The relationship between the McPheron brothers and Victoria Roubideaux is so compelling. What was your inspiration for this unusual combination of two old bachelors and a young pregnant teen?
I don't think of writing stories as somehow being an act of inspiration. Writing, in my experience, is more a matter of writing out of deep emotion and trying to focus on people and conditions that are significant. Stories come out of hurt and brooding about these hurts and pondering people and the conditions of their lives. And in the case of the McPherons and Victoria Roubideaux, I want to believe that it is possible for people to respond generously and affectionately to one another even in the strangest and most unusual of circumstances. In the current state of human affairs, the idea of family has to be expanded to include old men and pregnant teenage girls, who are initially strange to one another, who are not united by blood but by mutual good will.

When his wife moves out, Tom is left with the job of caring for his two young sons. When Victoria's mother throws her out, she is taken in by the McPheron brothers. What made you want to explore the role that men (fathers and father figures) play in raising children and also explore this idea of mothers who in one way or another leave their children?
I had nothing doctrinaire in mind. I could also point out that Iva Stearns and Victoria Roubideaux (both mothers, both women) are the sole caregivers of their own children. Instead of polemics, I'm more interested in the opportunities for emotional and spiritual growth among these characters regardless of age, sex, or condition. For example, I'm interested in the way the McPheron brothers, at their age, will react to the opportunity of being fathers and grandfathers.

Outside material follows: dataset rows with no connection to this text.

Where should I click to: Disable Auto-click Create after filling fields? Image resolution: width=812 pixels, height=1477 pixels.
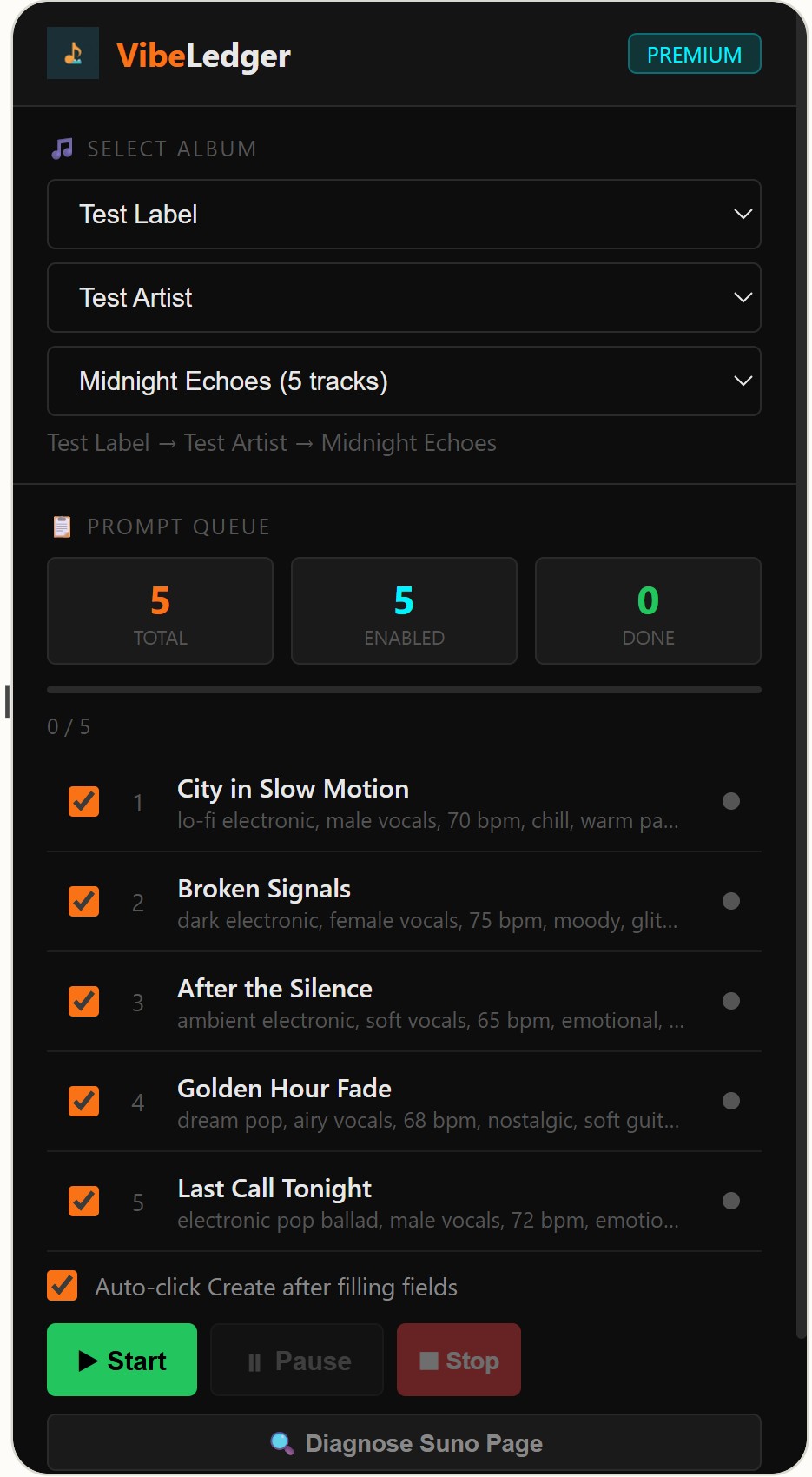pyautogui.click(x=62, y=1286)
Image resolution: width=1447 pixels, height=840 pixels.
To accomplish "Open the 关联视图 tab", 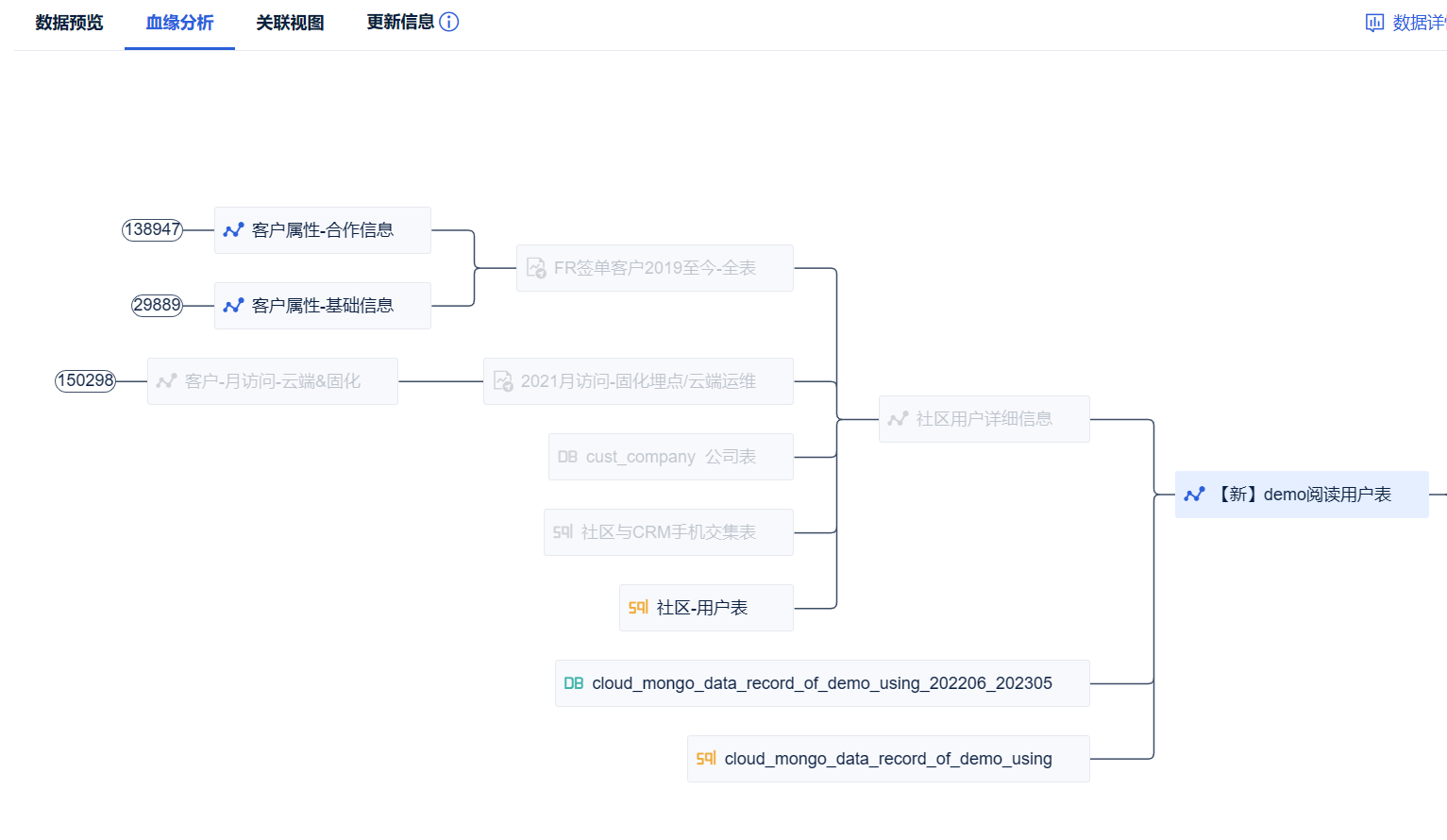I will point(290,23).
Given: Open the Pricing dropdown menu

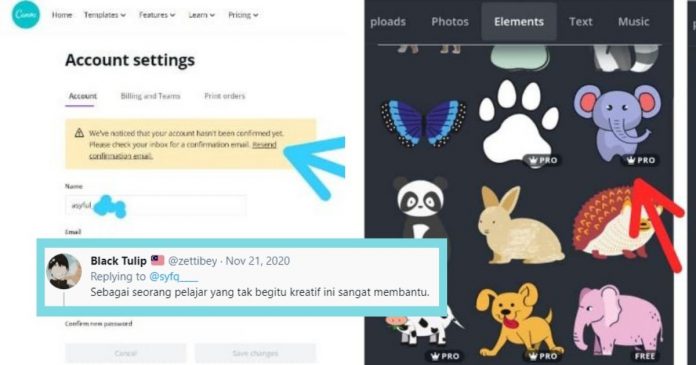Looking at the screenshot, I should (x=243, y=15).
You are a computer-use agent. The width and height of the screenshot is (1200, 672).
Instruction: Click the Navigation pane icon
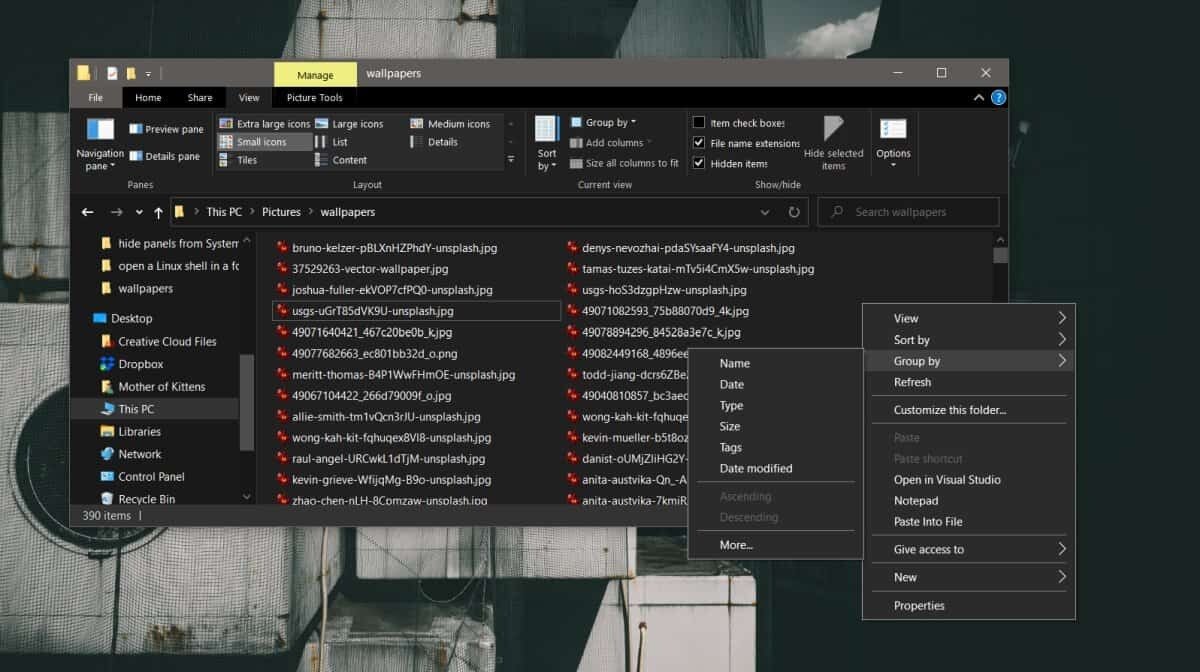[100, 130]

You have worked at a wide variety of jobs all across the country and even in Turkey with the Peace Corps. How has that helped you in your writing?
It's very essential for somebody who is trying to write good fiction to know as much as he or she can know about all kinds of people and places. The variety of jobs I've had and the many places I've lived in have been useful to me as a writer, but I didn't set out that way; all that experience was gained in the effort to support my family and myself while still trying to find enough time around the edges to learn my craft.

Writings by the Author

Novels:
The Tie That Binds, Holt (New York City), 1984.
Where You Once Belonged, Summit Books (New York City), 1991.
Plainsong, Knopf (New York City), 1999.

Also contributor of short stories to periodicals, including Puerto del Sol, Grand Street, Prairie Schooner, and Gettysburg Review. Stories have appeared in Best American Short Stories, Houghton, 1987; and Where Past Meets Present, University of Colorado Press, 1994.